Asked to comment about Beck, the Met management sent the AJC a written statement thanking her for the role she played in reaching a resolution.
Beck has spent her career specializing in labor law, from her early days as a legislative aide on the U.S. Senate Labor Relations Committee to her appointment by President Barack Obama as the acting director of the federal mediation agency. The FMCS was created in 1947 to deal with labor impasses.
Stanley Birch, a retired judge from the 11th U.S. Circuit Court of Appeals, is now an Atlanta-based mediator who does work like Beck’s.
“A mediator usually plays devil’s advocate for both sides and talks about strengths and weaknesses of their position, and then gets them to come to a place where both side have to give a little bit,” he said.
“Arbitrators and mediators are neutral,” Birch said, “but that doesn’t mean you can’t critique each side or play devil’s advocate.”
Mediators typically meet with one side at a time, carrying proposals and counterproposals between the two groups.
Birch said it’s a bit different than two sides arguing in court because neither is disputing how to apply points of law.
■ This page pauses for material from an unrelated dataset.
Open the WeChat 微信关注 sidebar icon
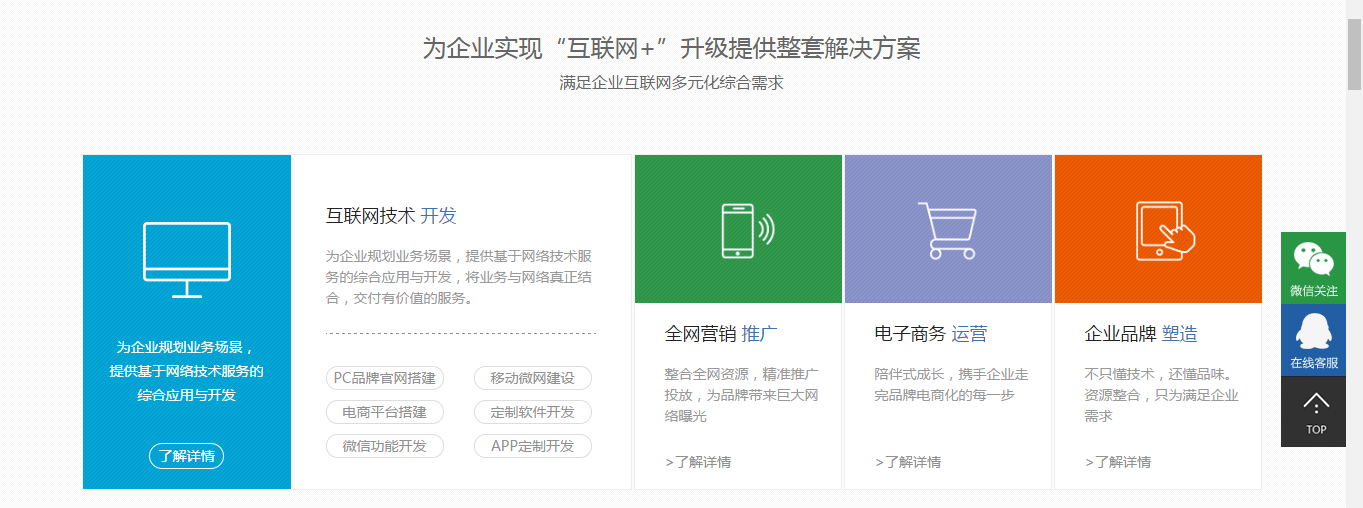The image size is (1363, 508). [x=1313, y=267]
It is more a hammering out of disagreements over work issues within a legal framework.
Gordon said both sides at the Met got some of what they wanted during negotiations.
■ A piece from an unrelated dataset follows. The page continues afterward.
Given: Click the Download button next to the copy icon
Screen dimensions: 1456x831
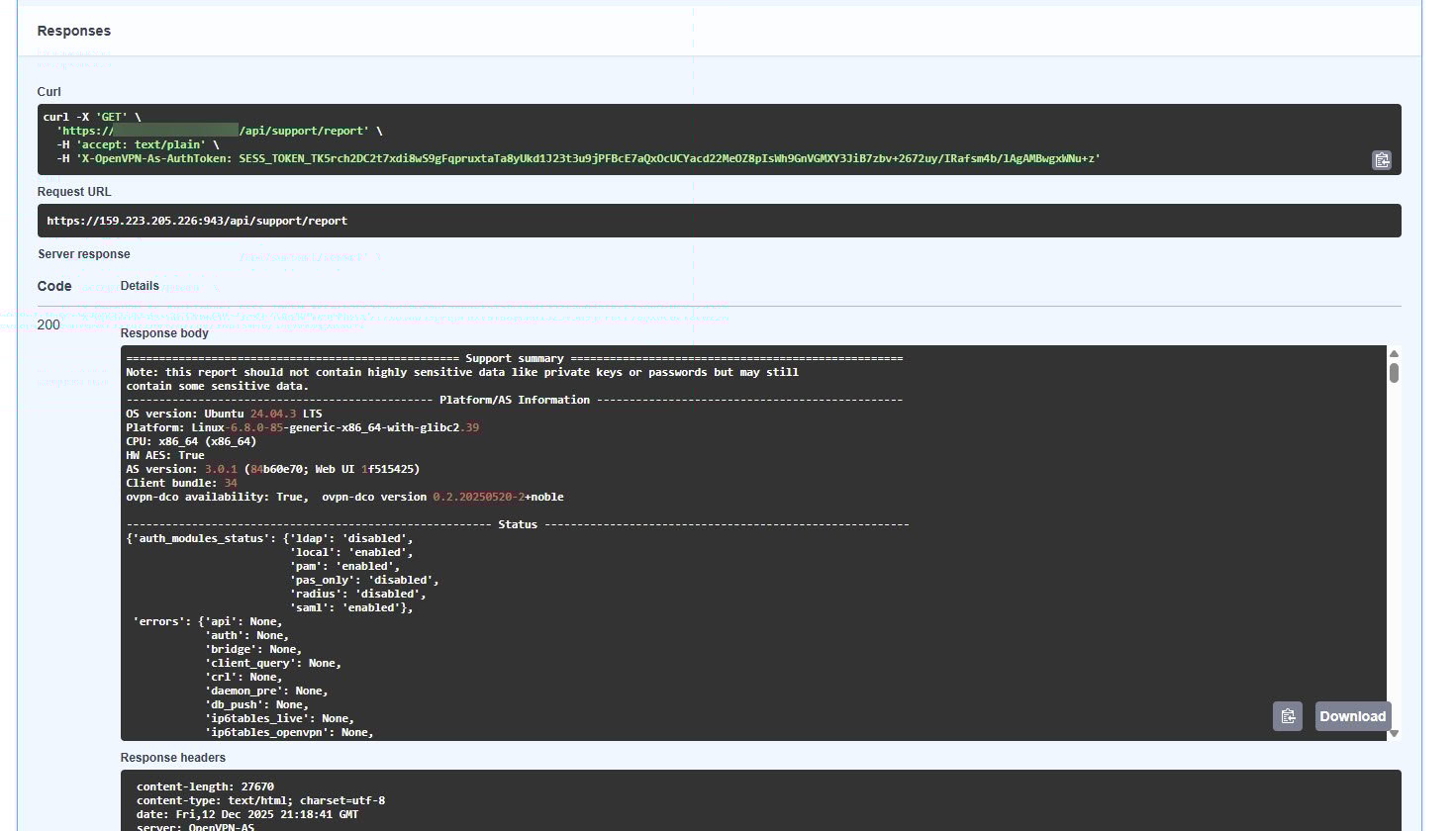Looking at the screenshot, I should (1352, 715).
“It’s the perfect negotiation when both sides think they kicked the (expletive) out of the other side,” Gordon said.
He warned that unsuccessful negotiations could have dire consequences. Subscribers leave during a lockout, revenue is lost, and the symphony’s quality and morale can drop as some musicians look for and take other jobs.
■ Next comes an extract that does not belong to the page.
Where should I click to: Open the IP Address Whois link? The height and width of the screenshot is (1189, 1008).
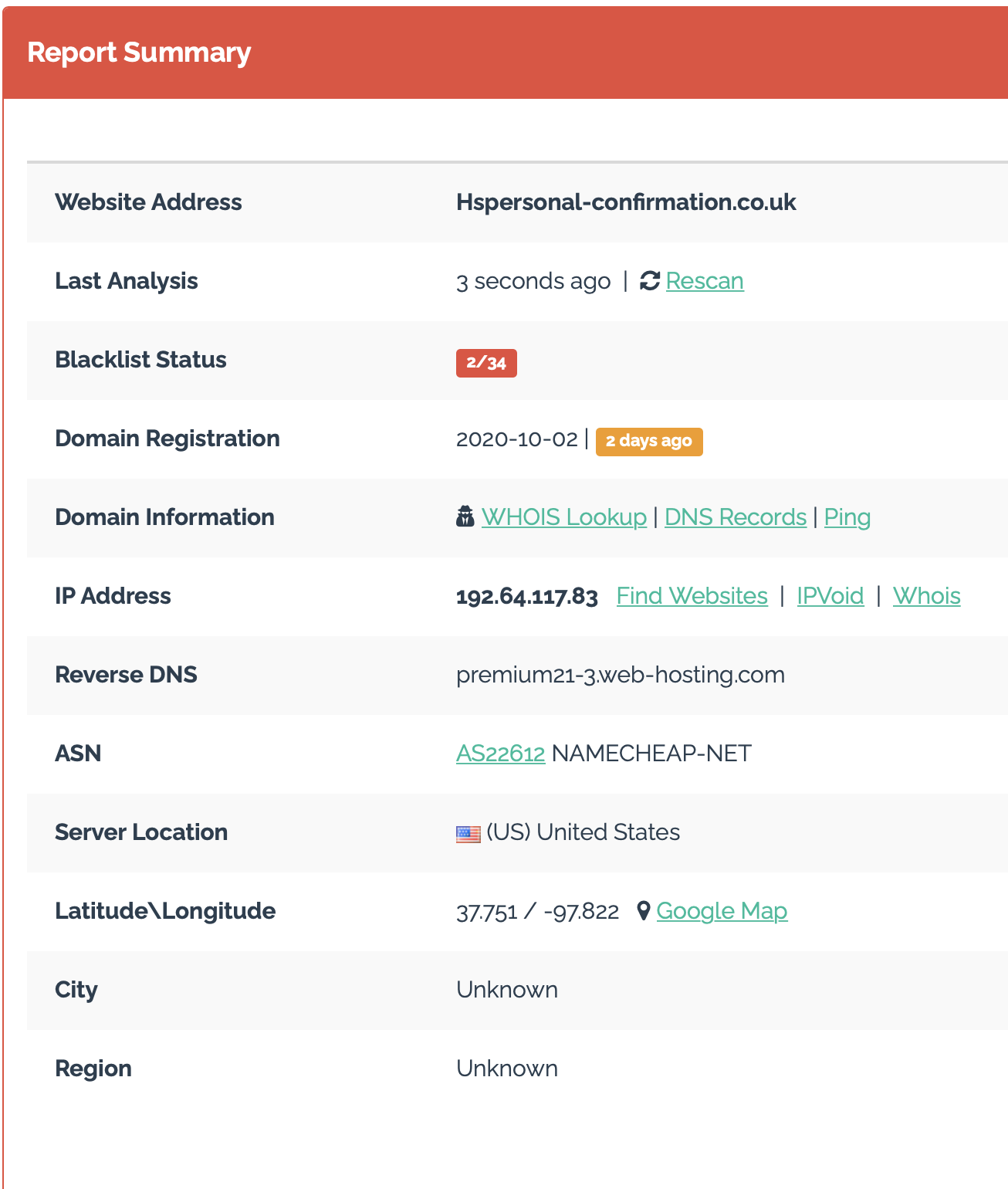tap(926, 596)
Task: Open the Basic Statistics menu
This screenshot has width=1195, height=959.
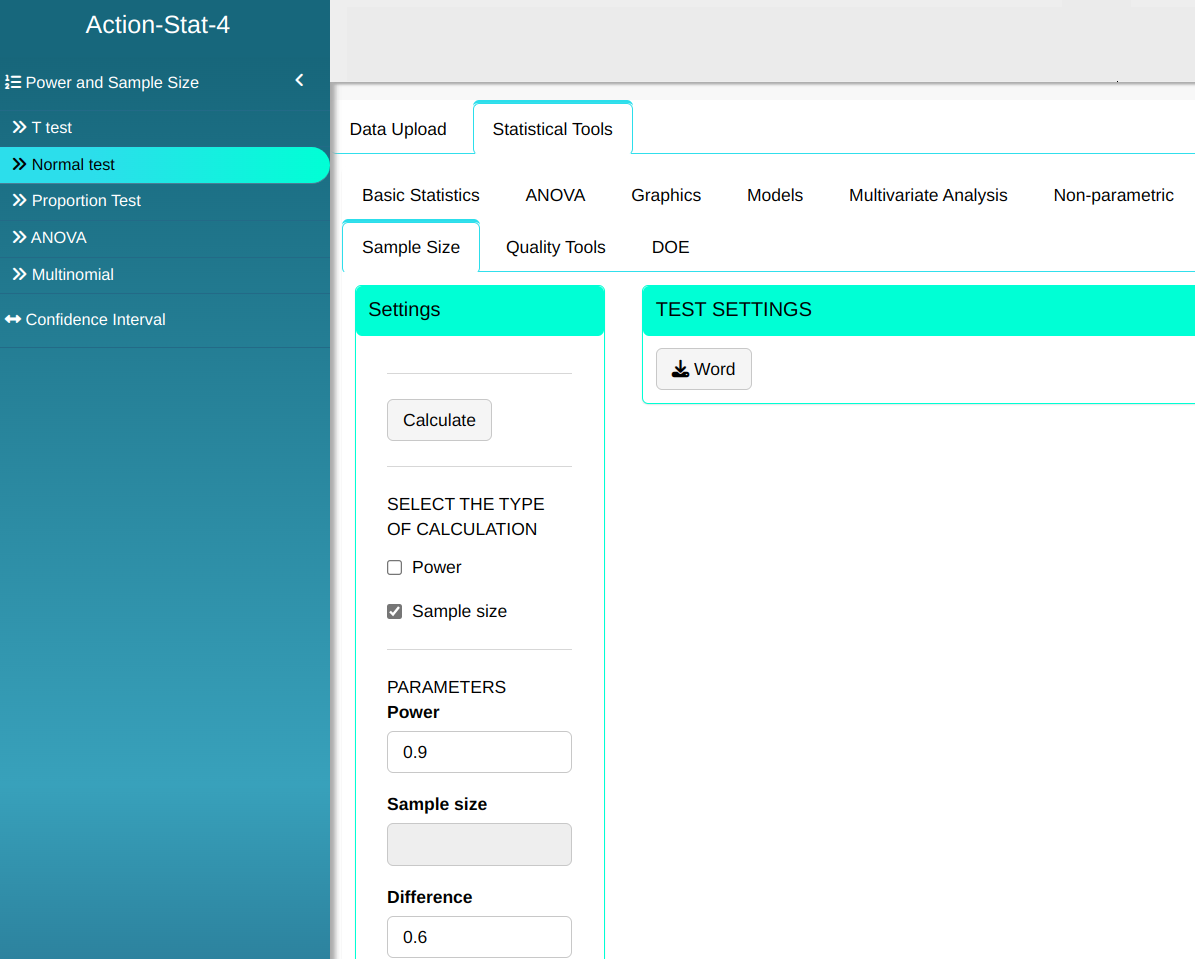Action: 420,196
“The symphony ultimately loses,” he said.
Management of the ASO and its parent nonprofit, the Woodruff Arts Center, locked out the musicians on Sept. 7 after eight months of negotiations on a collective bargaining agreement proved unsuccessful.
The administrators said their final proposal was for a four-year deal with an escalating salary increase topping out at 4.5 percent. The musicians proposed a roughly 15 percent salary increase over four years. Another point of division was health care, with the musicians being asked to assume a greater share of the cost, which they said would turn the raise offered by management into a net decrease.
The orchestra has finished 12 consecutive years with deficits, losing $2 million on a budget of $37 million in fiscal 2014.
With no talks after the lockout, management canceled all concerts through Nov. 8.
ASO President and CEO Stanley Romanstein resigned last week, saying in a statement that he didn’t want to be an “impediment” to negotiations. Terry Neal, a retired Coca-Cola Co. executive and current ASO board member who was appointed president on an interim basis, will not be involved in the talks. Instead, the role of chief negotiator will be assumed by the administration’s legal counsel, J. Tom Kilpatrick of Alston & Bird.
Woodruff President and CEO Virginia Hepner plans to join the talks for the first time. “We are pleased to return to the negotiating table and remain hopeful that our dialogue with the musicians will result in a new plan that balances the artistic and financial goals of the ASO,” she said.
The musicians sounded a hopeful note, as well. “We are entering into the mediation process the same way we approach a concert: wholeheartedly, ready to give our all and do our very best,” ASO Players’ Association President Paul Murphy said. “We hope Ms. Beck can … make possible a meaningful and constructive negotiation that will result in a fair agreement that allows our music and artistry (to return to) to the hungry citizens of Atlanta.”
“We know the gulf can be bridged if the WAC actually wants an agreement,” Murphy added, “but as of the last time we tried to meet with them … it was starkly obvious that they wanted a lockout in place.”
At least one thing should change: After a month of the ASO dispute playing out like a spewing volcano in the media and on social media, expect mediator Beck will try to restrict the barbs to behind closed doors.